The United Nations High Commission on Refugees (UNHCR) has reported (8 May statement by UNHCR spokesperson Charlie Yaxley) that excessive seasonal flooding, a crippled economy, impending desert locust swarms, and the spread of COVID-19 has threatened the safety and welfare of over 2.5 million internally displaced persons (IDPs) living in Somalia.
The Agency has requested a strong and coordinated response from UN Member States, the international community, national and local Somali authorities and humanitarian organisations and has appealed for $745 Million USD to meet global demands.
In Somalia, since the beginning of 2020, over 220,000 have become internally displaced due to natural and climate disasters and conflict. In the south and central parts of the country, seasonal rains have already displaced almost 90,000. If the current trend continues, the rains could be as bad as in 2019, that led to the displacement of over 400,000. The locust swarms threaten to destroy crop yields and cause widespread food shortages.
In March and April, armed operations against Al Shabab resumed in the Lower Shabelle and more than 50,000 people fled their homes. The conflict in this area included crossfire and mortar attacks into villages, roadside explosions, recruitment of children and gender-based violence. Communities were directly exposed to crossfire and mortar attacks in their villages, and roadside explosions while in flight. Elsewhere, fighting forced an estimated 40,000 people to flee their homes.

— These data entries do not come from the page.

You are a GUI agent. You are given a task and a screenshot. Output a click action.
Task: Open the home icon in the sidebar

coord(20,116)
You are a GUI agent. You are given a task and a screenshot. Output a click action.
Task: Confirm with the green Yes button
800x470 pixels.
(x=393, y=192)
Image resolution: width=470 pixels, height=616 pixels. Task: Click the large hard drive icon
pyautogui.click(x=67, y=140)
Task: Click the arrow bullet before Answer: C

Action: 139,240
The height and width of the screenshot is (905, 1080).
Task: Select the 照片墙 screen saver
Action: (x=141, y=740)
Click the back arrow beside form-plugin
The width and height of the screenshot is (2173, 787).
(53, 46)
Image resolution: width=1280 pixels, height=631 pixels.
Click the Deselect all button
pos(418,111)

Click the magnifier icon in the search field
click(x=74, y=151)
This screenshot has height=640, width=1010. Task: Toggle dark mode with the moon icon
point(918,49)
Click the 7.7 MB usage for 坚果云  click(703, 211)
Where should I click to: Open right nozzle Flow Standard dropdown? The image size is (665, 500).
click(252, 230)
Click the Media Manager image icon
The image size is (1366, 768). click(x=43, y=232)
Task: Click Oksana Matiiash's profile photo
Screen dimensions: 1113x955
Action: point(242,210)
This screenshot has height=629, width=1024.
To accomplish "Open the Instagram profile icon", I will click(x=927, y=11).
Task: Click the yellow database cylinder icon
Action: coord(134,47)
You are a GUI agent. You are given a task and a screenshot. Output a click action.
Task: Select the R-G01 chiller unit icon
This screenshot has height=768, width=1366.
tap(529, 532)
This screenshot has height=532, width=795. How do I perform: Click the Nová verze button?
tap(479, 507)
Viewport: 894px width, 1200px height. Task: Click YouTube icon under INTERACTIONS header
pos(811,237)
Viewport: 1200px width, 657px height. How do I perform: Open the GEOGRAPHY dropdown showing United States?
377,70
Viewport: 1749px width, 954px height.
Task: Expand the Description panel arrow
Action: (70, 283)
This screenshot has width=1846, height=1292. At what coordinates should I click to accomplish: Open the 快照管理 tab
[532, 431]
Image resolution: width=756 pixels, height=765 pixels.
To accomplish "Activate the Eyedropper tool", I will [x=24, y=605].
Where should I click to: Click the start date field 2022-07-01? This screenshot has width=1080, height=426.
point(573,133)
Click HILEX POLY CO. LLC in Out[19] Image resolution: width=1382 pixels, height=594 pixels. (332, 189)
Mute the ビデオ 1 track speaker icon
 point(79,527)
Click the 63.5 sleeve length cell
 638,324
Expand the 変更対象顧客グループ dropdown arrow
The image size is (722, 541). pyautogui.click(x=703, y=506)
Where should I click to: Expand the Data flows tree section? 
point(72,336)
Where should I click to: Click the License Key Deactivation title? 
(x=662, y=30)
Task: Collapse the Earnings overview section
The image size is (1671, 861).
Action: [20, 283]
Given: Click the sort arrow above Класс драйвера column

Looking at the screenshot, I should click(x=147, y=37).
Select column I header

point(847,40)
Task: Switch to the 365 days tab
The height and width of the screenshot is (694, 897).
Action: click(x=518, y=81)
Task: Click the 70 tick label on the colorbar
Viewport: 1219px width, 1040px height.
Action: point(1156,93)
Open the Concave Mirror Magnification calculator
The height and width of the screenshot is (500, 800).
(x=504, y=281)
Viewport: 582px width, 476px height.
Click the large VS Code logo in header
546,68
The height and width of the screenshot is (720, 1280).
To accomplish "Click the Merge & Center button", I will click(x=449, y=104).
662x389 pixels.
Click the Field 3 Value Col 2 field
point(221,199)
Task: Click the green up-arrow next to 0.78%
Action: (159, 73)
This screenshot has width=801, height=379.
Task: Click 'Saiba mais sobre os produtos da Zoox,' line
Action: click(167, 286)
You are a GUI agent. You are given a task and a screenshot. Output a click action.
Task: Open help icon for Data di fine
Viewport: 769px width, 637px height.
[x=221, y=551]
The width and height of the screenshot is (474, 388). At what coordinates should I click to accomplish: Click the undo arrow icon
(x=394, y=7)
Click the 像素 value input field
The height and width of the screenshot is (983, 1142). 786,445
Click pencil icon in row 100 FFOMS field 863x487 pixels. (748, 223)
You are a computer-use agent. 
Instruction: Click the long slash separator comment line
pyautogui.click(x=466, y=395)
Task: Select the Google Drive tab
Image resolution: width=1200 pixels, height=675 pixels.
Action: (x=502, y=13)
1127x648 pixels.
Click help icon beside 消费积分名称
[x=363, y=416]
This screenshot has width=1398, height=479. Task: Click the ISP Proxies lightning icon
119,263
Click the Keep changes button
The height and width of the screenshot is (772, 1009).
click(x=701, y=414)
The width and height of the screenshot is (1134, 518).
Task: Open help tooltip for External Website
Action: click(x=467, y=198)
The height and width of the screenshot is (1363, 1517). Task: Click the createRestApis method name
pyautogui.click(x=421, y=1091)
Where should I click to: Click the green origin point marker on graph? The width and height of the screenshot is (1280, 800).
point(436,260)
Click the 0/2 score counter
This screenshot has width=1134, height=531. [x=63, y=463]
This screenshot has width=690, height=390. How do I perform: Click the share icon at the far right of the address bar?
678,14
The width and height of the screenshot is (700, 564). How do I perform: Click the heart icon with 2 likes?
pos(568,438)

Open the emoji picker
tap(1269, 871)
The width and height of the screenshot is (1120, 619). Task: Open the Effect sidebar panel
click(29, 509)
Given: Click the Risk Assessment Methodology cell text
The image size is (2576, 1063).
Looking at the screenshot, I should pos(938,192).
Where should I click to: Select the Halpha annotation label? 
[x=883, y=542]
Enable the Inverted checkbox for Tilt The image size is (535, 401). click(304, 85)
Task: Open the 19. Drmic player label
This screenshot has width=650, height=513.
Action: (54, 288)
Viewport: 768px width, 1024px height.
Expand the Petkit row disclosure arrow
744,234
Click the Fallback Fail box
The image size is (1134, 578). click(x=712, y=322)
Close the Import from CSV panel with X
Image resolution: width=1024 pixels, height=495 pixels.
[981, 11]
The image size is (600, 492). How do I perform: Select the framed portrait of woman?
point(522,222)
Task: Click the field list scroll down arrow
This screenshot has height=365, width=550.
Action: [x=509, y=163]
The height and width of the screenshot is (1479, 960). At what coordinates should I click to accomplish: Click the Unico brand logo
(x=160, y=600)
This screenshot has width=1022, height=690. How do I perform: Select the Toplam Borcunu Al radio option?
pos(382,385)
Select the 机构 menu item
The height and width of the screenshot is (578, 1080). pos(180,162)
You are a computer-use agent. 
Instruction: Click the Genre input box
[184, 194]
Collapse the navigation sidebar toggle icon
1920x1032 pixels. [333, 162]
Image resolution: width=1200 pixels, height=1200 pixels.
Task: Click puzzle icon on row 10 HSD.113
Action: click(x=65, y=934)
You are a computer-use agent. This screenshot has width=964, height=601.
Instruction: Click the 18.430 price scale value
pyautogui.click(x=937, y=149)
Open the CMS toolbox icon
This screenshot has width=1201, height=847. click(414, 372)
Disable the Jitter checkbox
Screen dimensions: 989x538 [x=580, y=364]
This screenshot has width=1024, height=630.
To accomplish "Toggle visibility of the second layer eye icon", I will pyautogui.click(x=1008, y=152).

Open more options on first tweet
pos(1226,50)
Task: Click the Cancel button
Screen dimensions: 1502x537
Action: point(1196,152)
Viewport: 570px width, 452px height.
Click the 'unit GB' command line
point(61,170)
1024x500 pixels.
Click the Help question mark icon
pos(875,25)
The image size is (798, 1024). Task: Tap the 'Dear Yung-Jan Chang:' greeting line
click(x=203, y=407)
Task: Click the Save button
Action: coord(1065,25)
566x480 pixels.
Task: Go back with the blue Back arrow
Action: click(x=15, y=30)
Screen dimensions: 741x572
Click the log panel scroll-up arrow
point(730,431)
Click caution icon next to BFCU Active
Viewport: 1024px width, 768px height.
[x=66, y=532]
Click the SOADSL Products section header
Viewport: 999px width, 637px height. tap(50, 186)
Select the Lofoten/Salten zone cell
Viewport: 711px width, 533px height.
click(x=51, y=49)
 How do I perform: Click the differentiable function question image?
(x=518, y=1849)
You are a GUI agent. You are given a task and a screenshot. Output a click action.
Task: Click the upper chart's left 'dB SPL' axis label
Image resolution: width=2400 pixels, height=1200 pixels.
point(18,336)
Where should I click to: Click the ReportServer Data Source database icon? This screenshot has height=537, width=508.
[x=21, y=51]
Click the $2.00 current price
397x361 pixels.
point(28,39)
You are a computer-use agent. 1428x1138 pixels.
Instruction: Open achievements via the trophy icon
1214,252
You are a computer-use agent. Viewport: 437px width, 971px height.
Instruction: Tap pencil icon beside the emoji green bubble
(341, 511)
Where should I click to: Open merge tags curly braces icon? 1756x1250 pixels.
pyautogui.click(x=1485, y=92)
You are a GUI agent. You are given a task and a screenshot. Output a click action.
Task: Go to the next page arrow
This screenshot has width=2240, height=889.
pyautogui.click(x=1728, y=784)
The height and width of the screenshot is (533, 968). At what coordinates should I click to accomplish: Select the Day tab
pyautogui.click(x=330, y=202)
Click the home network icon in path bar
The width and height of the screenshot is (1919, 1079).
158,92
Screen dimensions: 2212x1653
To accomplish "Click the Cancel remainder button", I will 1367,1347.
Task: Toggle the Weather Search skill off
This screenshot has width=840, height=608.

UNHCR sees COVID-19 as further risk. Most of the 2.6 million IDPs in Somalia live in overcrowded settlements and physical and social distancing is close to impossible. Water resources for drinking are greatly limited and handwashing is almost impossible. Despite Somalia having 928 confirmed cases of COVID-19 among the general population, there has been only one confirmed case amongst the IDP population so far. But health resources are constrained.
COVID-19 has caused incomes to drop through job losses or reduction in working hours; refugees are the first to lose jobs. Food prices are rising and state support is minimal.
The Norwegian Refugee Council has added in a statement: “Our teams are meeting people whose farms have been inundated with water, small business owners that have had everything destroyed. The flooding compounds additional hardships created by Covid-19, our emergency response capacity is reduced and faces even more challenges than usual. We have been able to provide basic shelter, hygiene kits and food support to those living in affected areas but we are worried about their exposure to additional risk of disease – not only Covid-19, but waterborne diseases like cholera".